Differential qualitative responses to rivastigmine in APOE epsilon 4 carriers and noncarriers

This retrospective analysis of two double-blind, placebo-controlled studies in patients with mild to moderately severe AD investigated the efficacy of rivastigmine 6-12 mg/day on cognitive outcomes in patients with or without the apolipoprotein (APOE) epsilon 4 allele. APOE data were collected from patients who consented to pharmacogenetic testing. Treatment differences within each subgroup were compared, using the Observed Case (OC) population. The APOE epsilon 4 and non-APOE epsilon 4 subgroups comprised 246 and 121 patients, respectively. Overall, APOE epsilon 4 noncarriers showed greater decline than carriers (P < 0.05).

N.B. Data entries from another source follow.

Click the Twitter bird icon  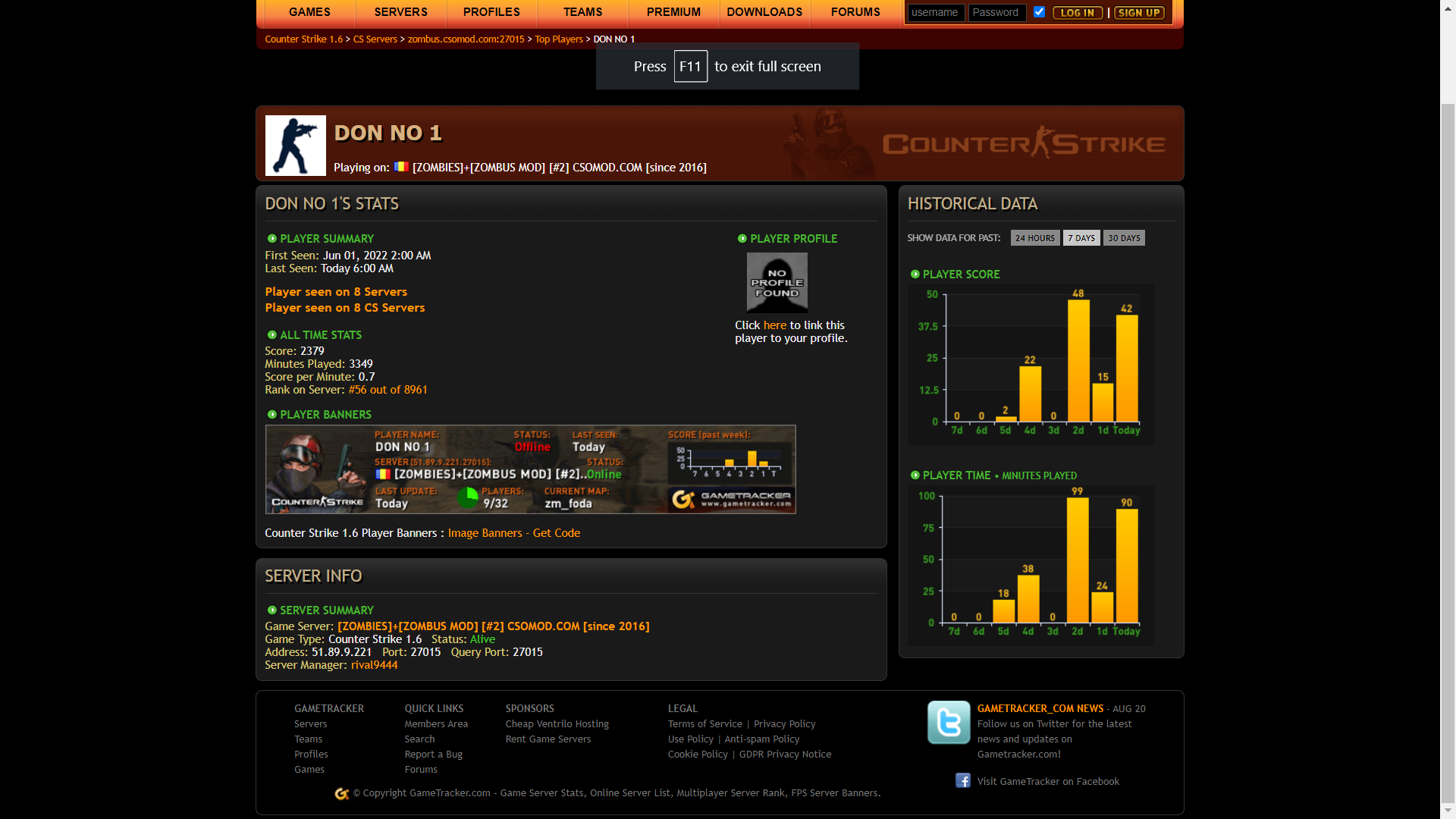pyautogui.click(x=948, y=722)
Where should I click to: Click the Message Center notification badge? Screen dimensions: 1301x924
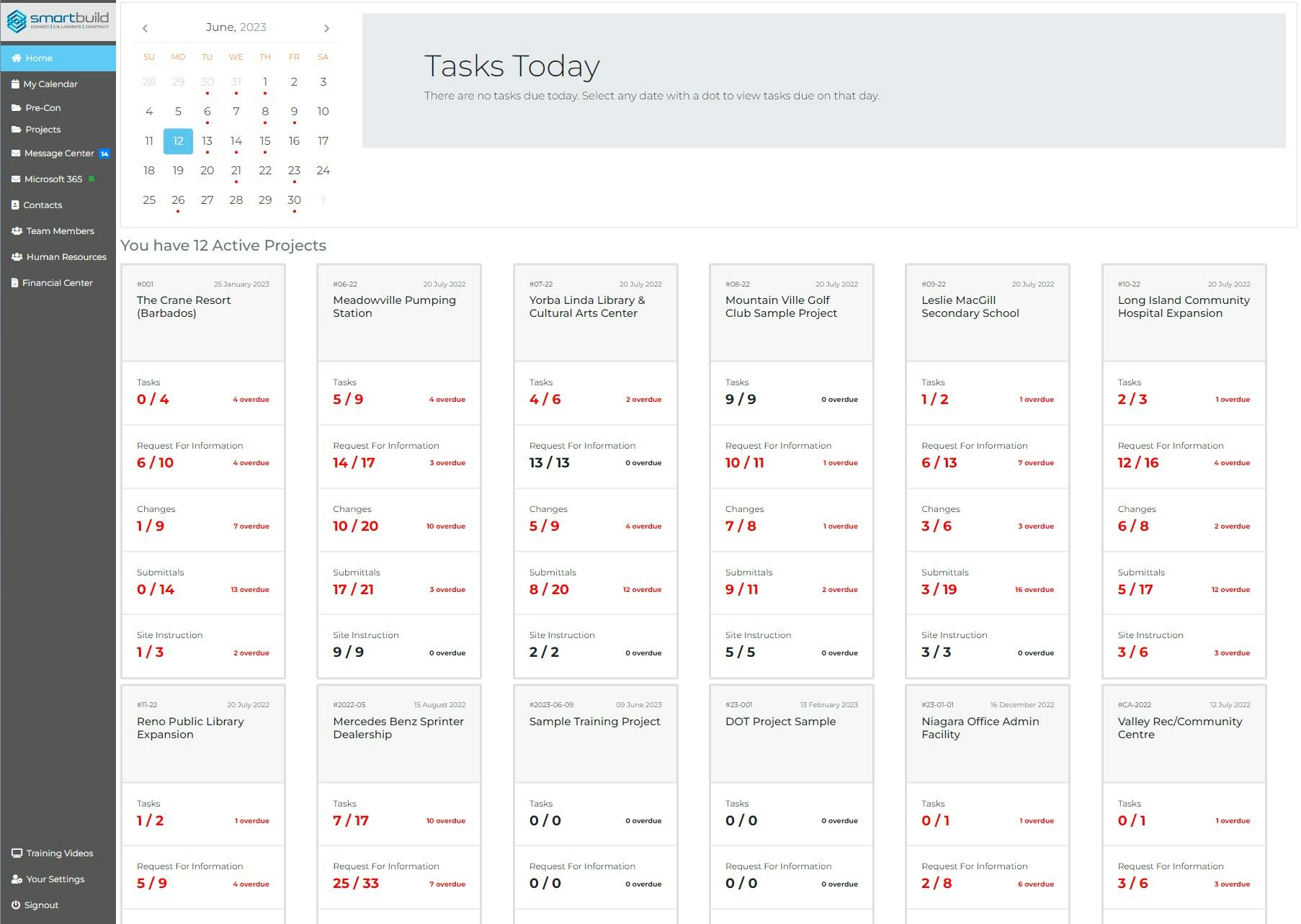click(x=105, y=153)

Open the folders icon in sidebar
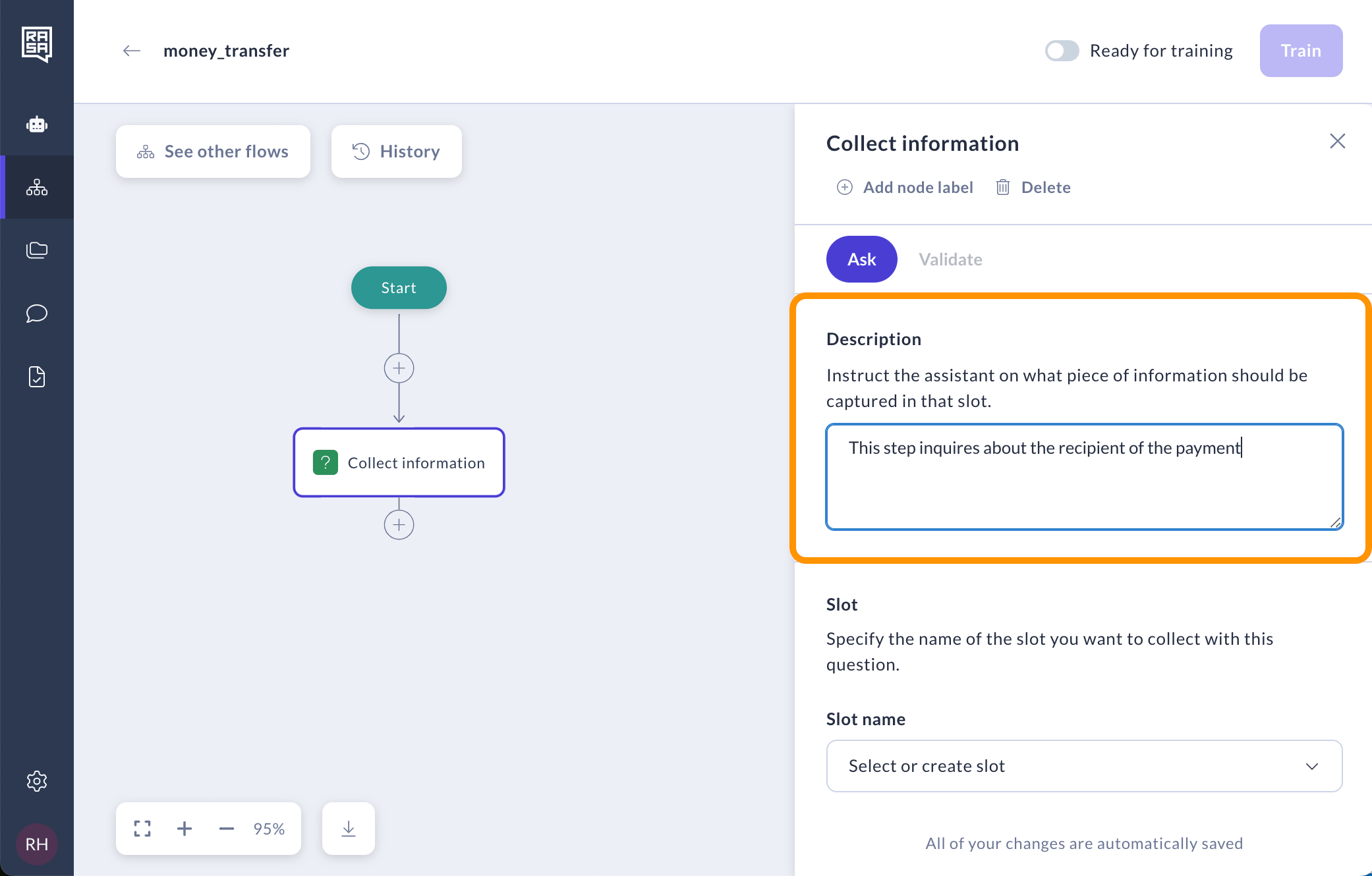tap(37, 250)
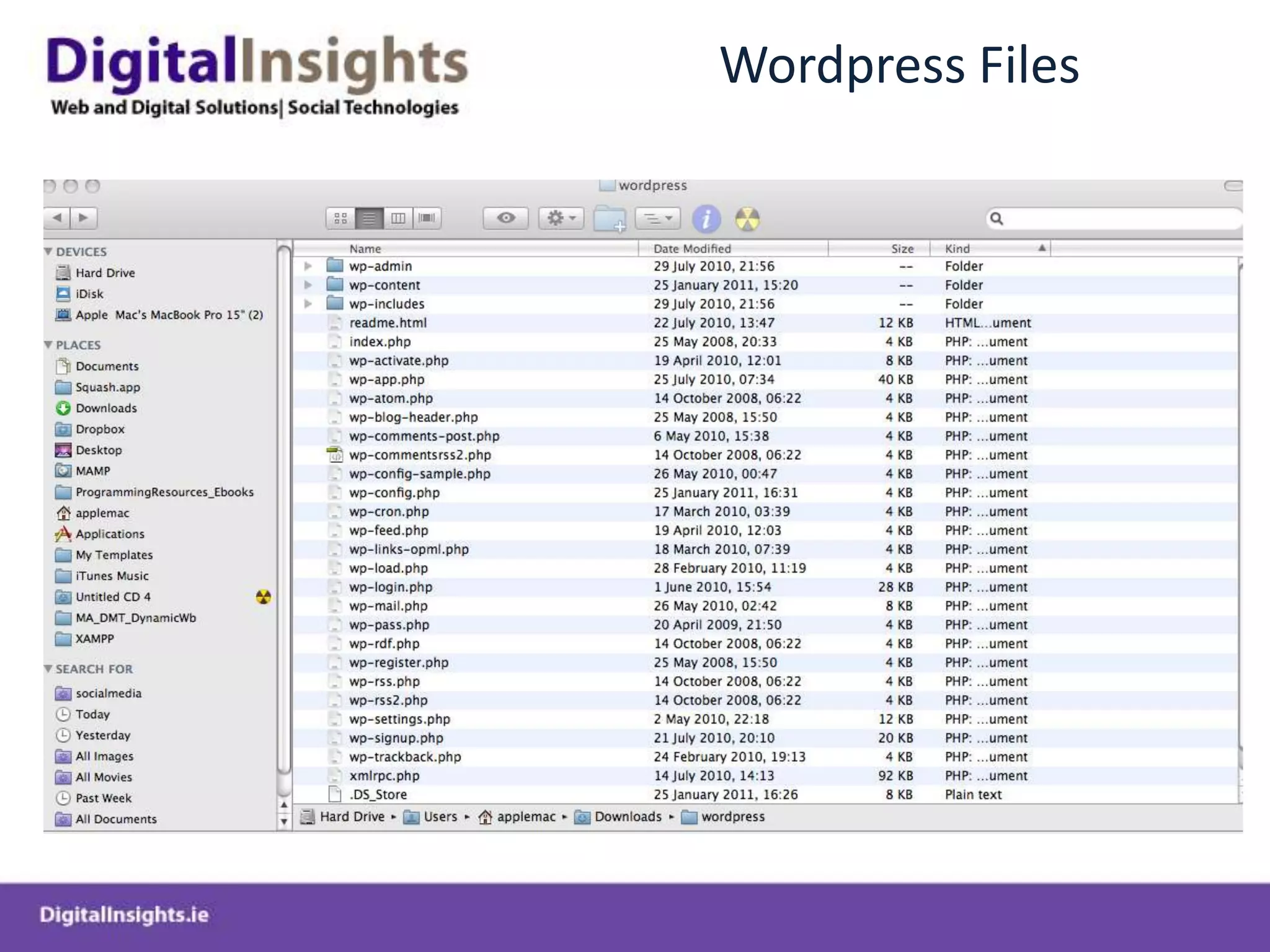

However, at 26 weeks, placebo-treated APOE epsilon 4 patients declined 3.04 points below baseline on the cognitive subscale of the Alzheimer's Disease Assessment Scale (ADAS-cog), and rivastigmine-treated patients improved by 1.67 points. Non-APOE epsilon 4 placebo-treated patients declined by 4.59 points and rivastigmine-treated patients declined by 0.48 points. Thus, non-APOE epsilon 4 carriers showed a less favorable course under either placebo or rivastigmine, but both genotype-defined subgroups showed quantitatively similar responses to therapy (both P < 0.05 vs placebo).